Muhammad Ali To Appear On The Cover Of ‘Sports Illustrated’ For The 40th Time


While it is every athlete’s dream to be featured on the cover of Sports Illustrated, only a few are ever graced with that honor. But for boxing legend Muhammad Ali, it is set to happen all over again next week. The magazine has confirmed that Ali will feature in the cover of their upcoming issue, set to come out on June 8. This will be the 40th time the boxing legend has appeared on the cover of Sports Illustrated. Only basketball ace Michael Jordan has more appearances, at 50. Ali passed away on Friday at the age of 74.

The cover will feature a portrait of Ali taken by photographer Neil Leifer on October 9, 1970, during one of Ali’s training sessions at the 5th Street Gym in Miami Beach. This particular photograph has a huge historical significance. It was taken 17 days before his lineal and Ring Heavyweight title defending match against Jerry Quarry, a fight Ali would win in three rounds. The fight also marked Ali’s return to the game after a three-year suspension for refusing to serve in the Vietnam War, a stance he has since fervently defended.

“Why should they ask me to put on a uniform and go 10,000 miles from home and drop bombs and bullets on brown people while so-called Negro people in Louisville are treated like dogs?”

“Muhammad Ali was a singular force of athletics, humanitarianism and social equality unlike anyone in our history,” Sports Illustrated Group editor Paul Fichtenbaum said in a statement on Saturday. “He was a fighter, and a champion, yet many of his most important victories came outside the ring. His legacy defines the very best of who we are and aspire to be.”

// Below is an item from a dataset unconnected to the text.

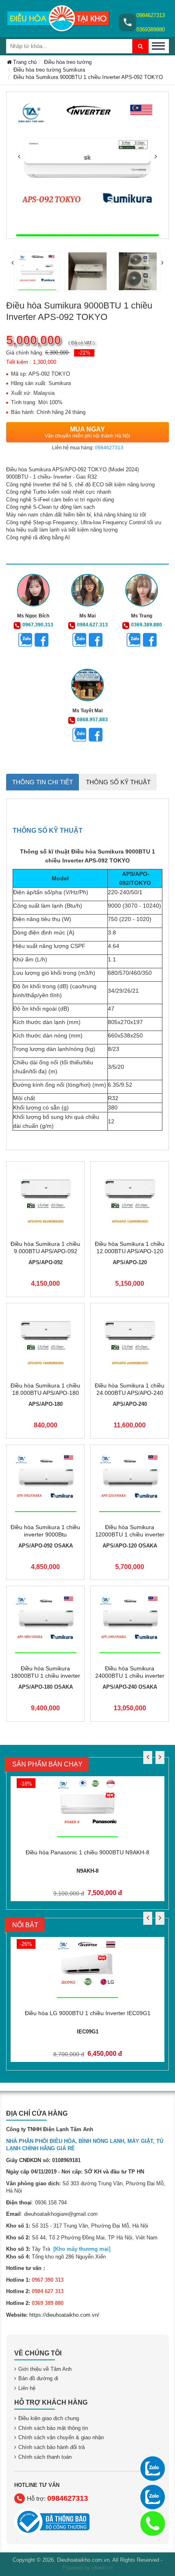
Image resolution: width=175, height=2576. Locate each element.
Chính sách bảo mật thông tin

The three-time world heavyweight champion passed away on June 3, 2016, at the age 74. He had spent 5 days at an Arizona hospital following a respiratory problem that gradually worsened. Ali had been suffering from Parkinson’s syndrome for a long time, a disease that had impaired the two things that made him the legend he is: his athletic agility and his poetic speech. Ali was one of most admired athletes in the world, famous not only for his in-ring prowess but also for his off-ring personality and for his vociferous battles against racism, war, and religious intolerance.

Inside the ring, he was truly phenomenal. He won 56 of the 61 bouts he participated in over a professional career that lasted 21 years. He had once himself aptly described his own fighting style as the following famous phrase.

“Float like a butterfly, sting like a bee.”

Off the ring, he became a symbol of strength, courage and independence at the height of the civil rights era and beyond. In 1964 he converted to Islam, ditching his “slave name,” Cassius Clay, for Muhammad Ali, a “free name.” He later refused to serve in Vietnam, a stand that led him to a three-year suspension from the game, but earned him international fame.

Right after the news of Muhammad Ali’s death broke, tributes have been pouring from people all over the social media including many celebrities.